Could you give back exactly the lines below from the one with "Task: Select the" through the one with "Task: Click the", without a single picture?
** Opening Exercise data block **
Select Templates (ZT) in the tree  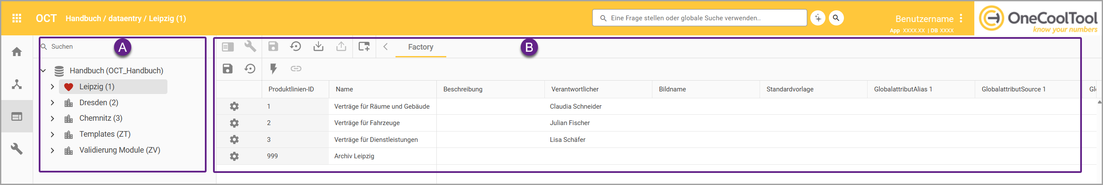[x=105, y=134]
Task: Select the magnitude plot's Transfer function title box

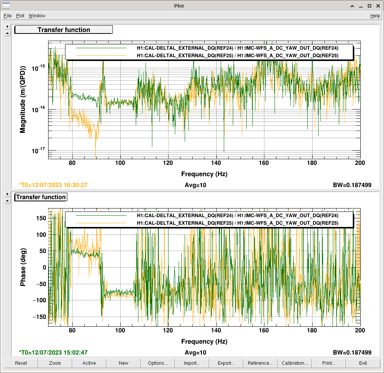Action: (64, 30)
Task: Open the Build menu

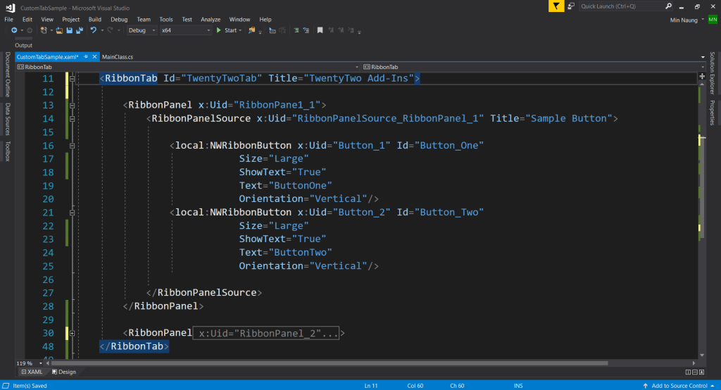Action: point(95,19)
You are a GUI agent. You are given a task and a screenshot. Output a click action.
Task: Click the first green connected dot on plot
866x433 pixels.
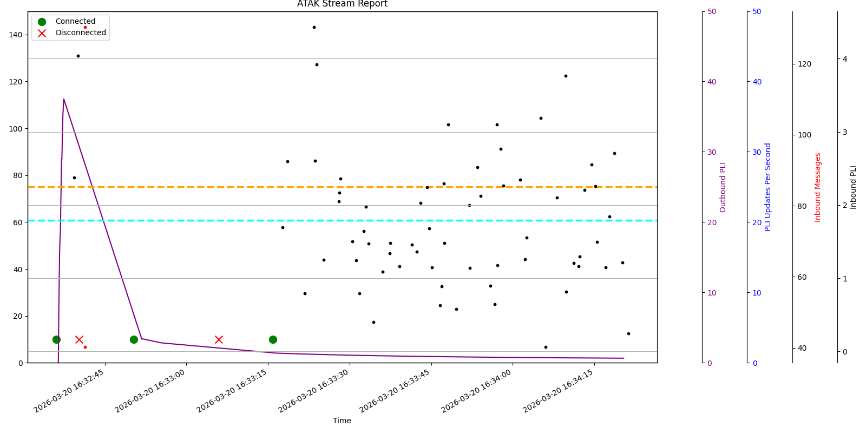click(56, 339)
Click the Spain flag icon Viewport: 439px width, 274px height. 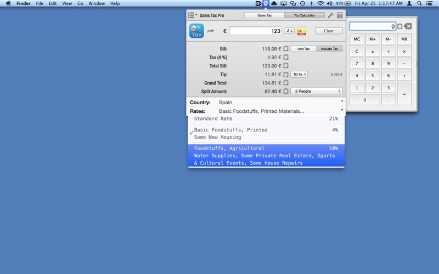tap(301, 31)
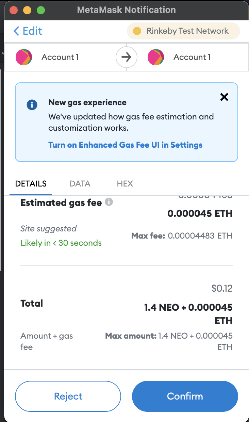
** Closing Exercise data block **
- _Completed exercise_
Task: Select the magnitude plot's Transfer function title box

Action: (64, 30)
Task: Open the Build menu

Action: point(95,19)
You are a GUI agent. You are given a task and a screenshot. Output a click action.
Task: Click the first green connected dot on plot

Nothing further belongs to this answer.